Perfect for fidgeters and daydreamers, Scribbles invites the audience to draw, doodle and decorate their way through a concert of choral music rich in imagery and colourful timbres.
Bring out your inner artist and be part of the music-making in the beautiful atmosphere of Abbotsford Convent.
The Human Voice
- Written by: Ang Collins, Fiona Spitzkowsky, Georgia Symons, Jean Tong, Lewis Treston, and Thomas De Angelis,
- Directed by: Benjamin Sheen
A sextuple bill of new works from six of Australia’s most exciting young playwrights and a choir! A showcase of humanity’s strangest phone-based quirks: connection to strangers when a wrong number is dialed, the awkwardness of phone-sex, and the imperfect possibilities of true connection via the phone. From the ritual of the family phone call to the uncertain menace of surveillance and privacy, The Human Voice is a unique theatrical collaboration that will change the way you think about your phone.
1+1=3
1+1=3 is a concert experience that is more than the sum of its parts. Combining the talents of pianist Tim Mallis and innovative chamber choir Choral Edge, 1+1=3 brings piano and choir together as equals in a dynamic mix of the old and the new.
Hear Debussy and Rachmaninoff alongside Whitwell and Shank, and find out what happens when worlds collide and music becomes more than just music.
#Millennials
#Millennials is a choral music concert, with a program consisting entirely of pieces by Millennials composers (born between 1980 and 2000), local and global.
This concert is not only a performance of beautiful music, but also a celebration of young and living artists. Performed over brunch, #Millennials immerses audiences in an atmosphere that captures (with a touch of irony) the spirit of being a Millennials.
Stories from the Choir
- Created by: Juliana Kay
- Produced by: Sian Halloran
- Musical director: Juliana Kay
What does it mean to be in choir? Why is it so hard to find a good tenor? What really goes on in the back row?

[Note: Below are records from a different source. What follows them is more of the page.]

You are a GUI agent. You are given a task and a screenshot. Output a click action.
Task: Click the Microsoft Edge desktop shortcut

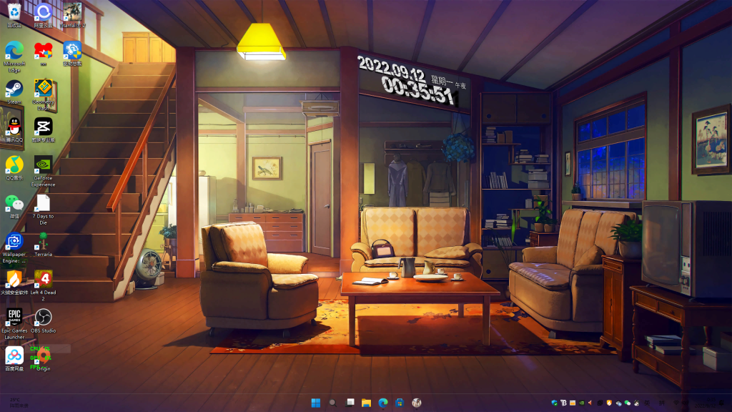pos(14,51)
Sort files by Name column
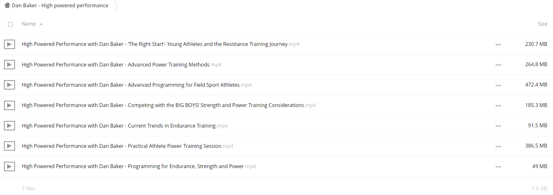553x195 pixels. (x=29, y=24)
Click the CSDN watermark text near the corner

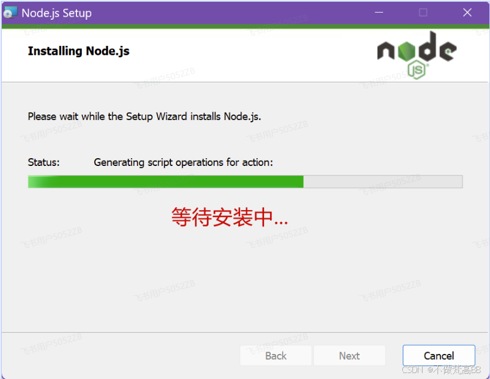coord(441,369)
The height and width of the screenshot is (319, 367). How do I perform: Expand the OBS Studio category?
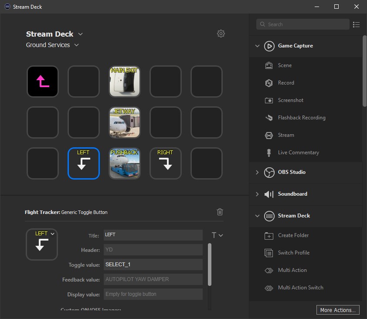point(257,172)
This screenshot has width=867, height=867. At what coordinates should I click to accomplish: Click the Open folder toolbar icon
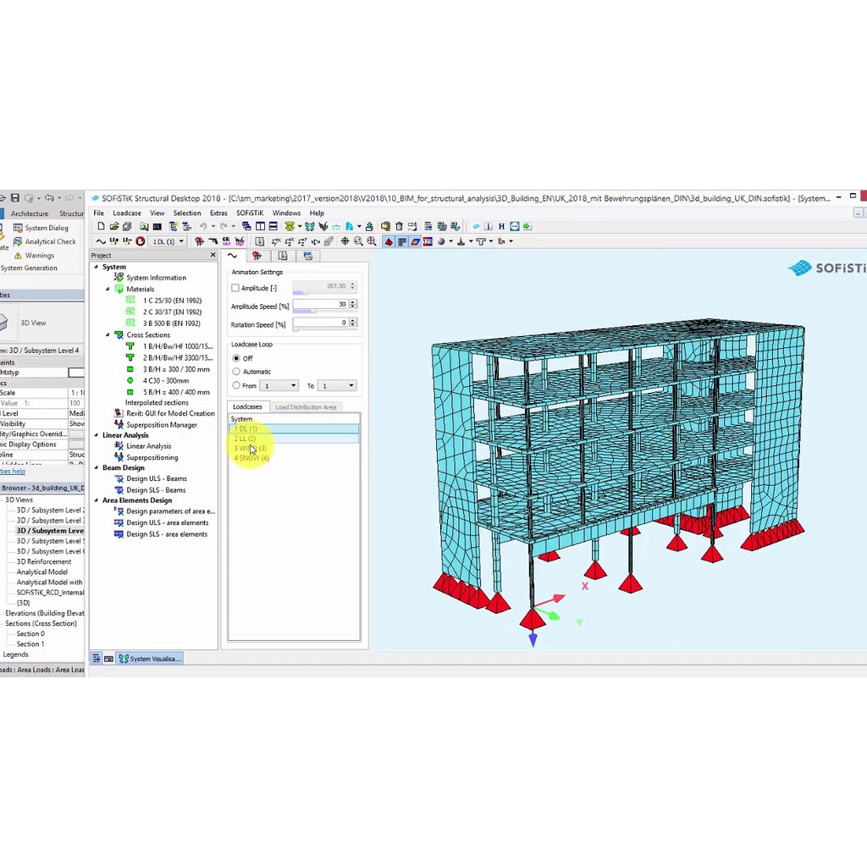(114, 227)
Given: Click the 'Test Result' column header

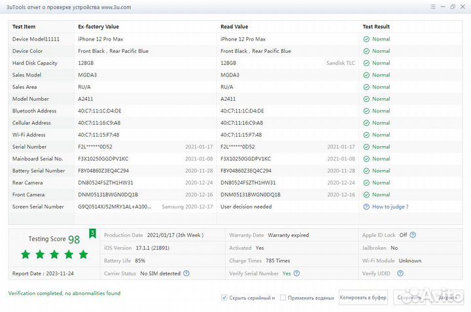Looking at the screenshot, I should [376, 27].
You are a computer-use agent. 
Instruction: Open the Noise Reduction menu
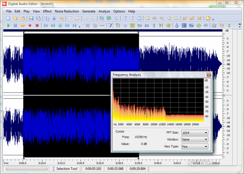67,11

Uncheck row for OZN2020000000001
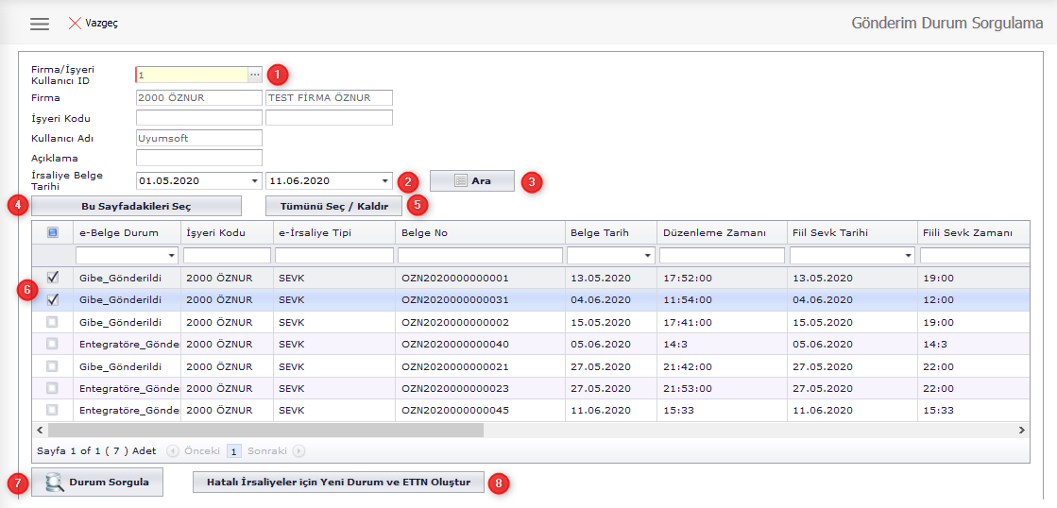tap(52, 278)
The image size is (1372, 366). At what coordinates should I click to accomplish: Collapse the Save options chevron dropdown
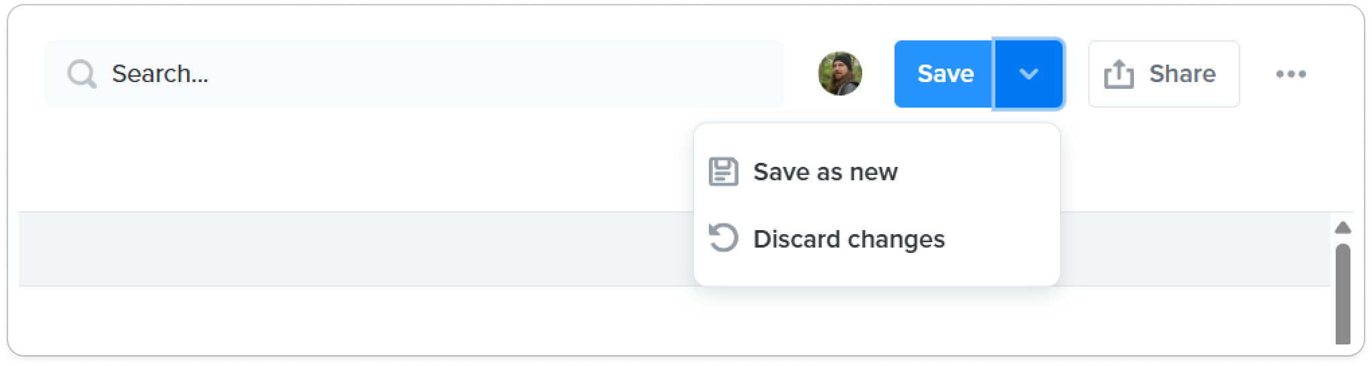[1029, 74]
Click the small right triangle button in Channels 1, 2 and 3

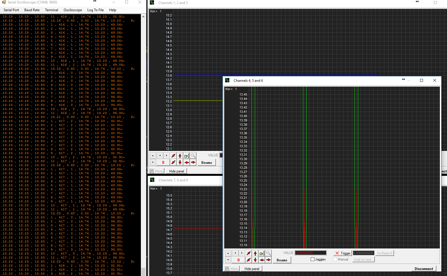pyautogui.click(x=166, y=156)

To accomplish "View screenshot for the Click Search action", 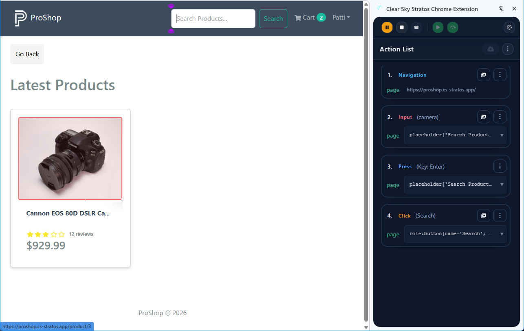I will [x=483, y=215].
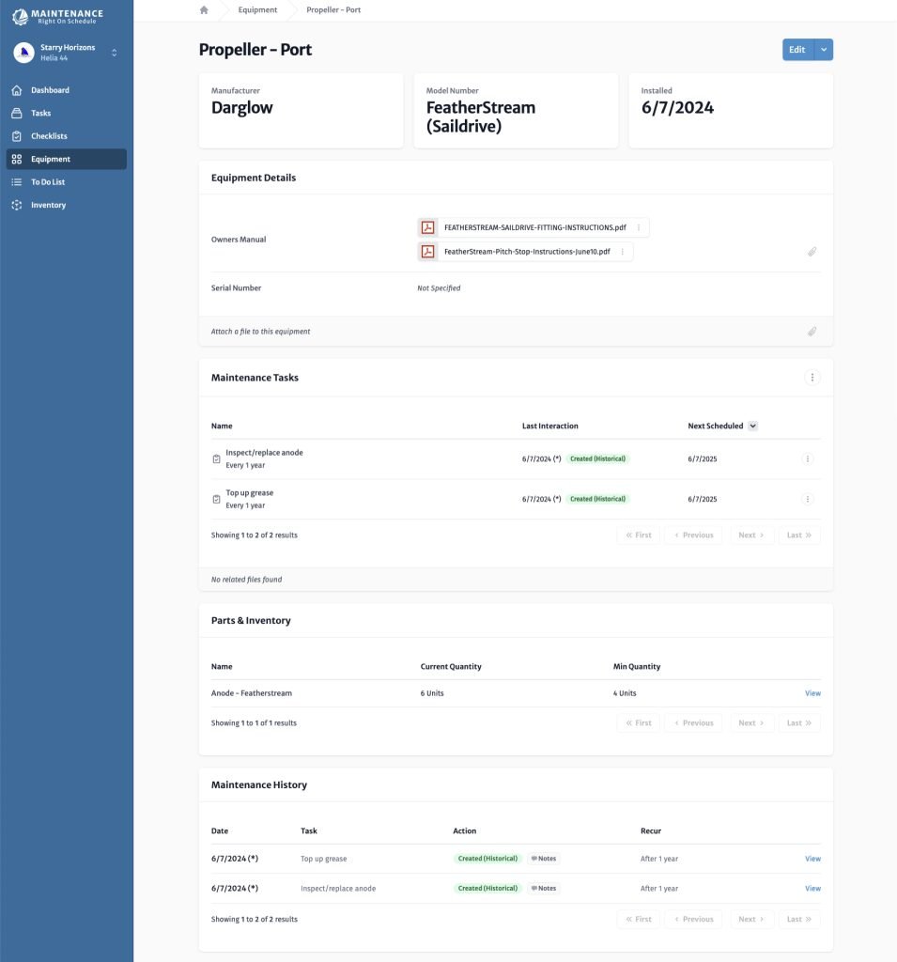The image size is (897, 962).
Task: Open Maintenance Tasks section options menu
Action: pos(812,378)
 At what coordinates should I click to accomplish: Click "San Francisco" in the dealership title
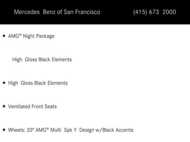(x=82, y=12)
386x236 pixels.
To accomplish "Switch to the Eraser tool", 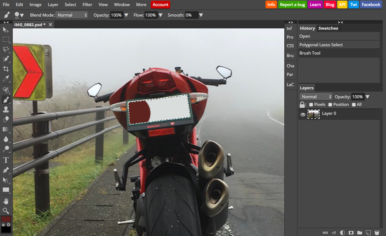I will 6,119.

What happens when you let a choir loose in a theatre?
Part theatre, part journalism, part concert, Stories from the Choir presents the human narratives behind one of the world’s oldest forms of music-making. Interviews collected from choristers around Australia are staged and set to a live choral soundtrack in a touching production that speaks larger truths about community and connection in the modern world.
Nominated for Best Music at the Melbourne Fringe Festival in 2018.
Play Me a Poem
- Directed by: Galit Klas & Evelyn Krape
- Produced by: Kadimah Jewish Cultural Centre and National Library
World-renowned Australian songwriters including Deborah Conway, Paul Grabowsky and Lior spearhead the world premiere of Play Me a Poem—an absolutely unmissable show of traditional and modern Yiddish verse, transformed as new songs penned in contemporary music styles such as rock, funk, pop, reggae, electronica, and more.
The songwriters, who also include Willy Zygier, Josh Abrahams, Simon Starr, Adam Starr, Tomi Kalinski, Jess Cornish and Juliana Kay bring the whimsical, lilting and often heartbreaking lyrics of decades and centuries-old Yiddish poetry to life with their original creations.
Each artist was invited to write a tune for a selected piece of poetry and create a new and original song. Poems were drawn from the rich anthology of Yiddish verse from before and after WWII, and the musicians were invited to perform their poem in whichever musical style they chose.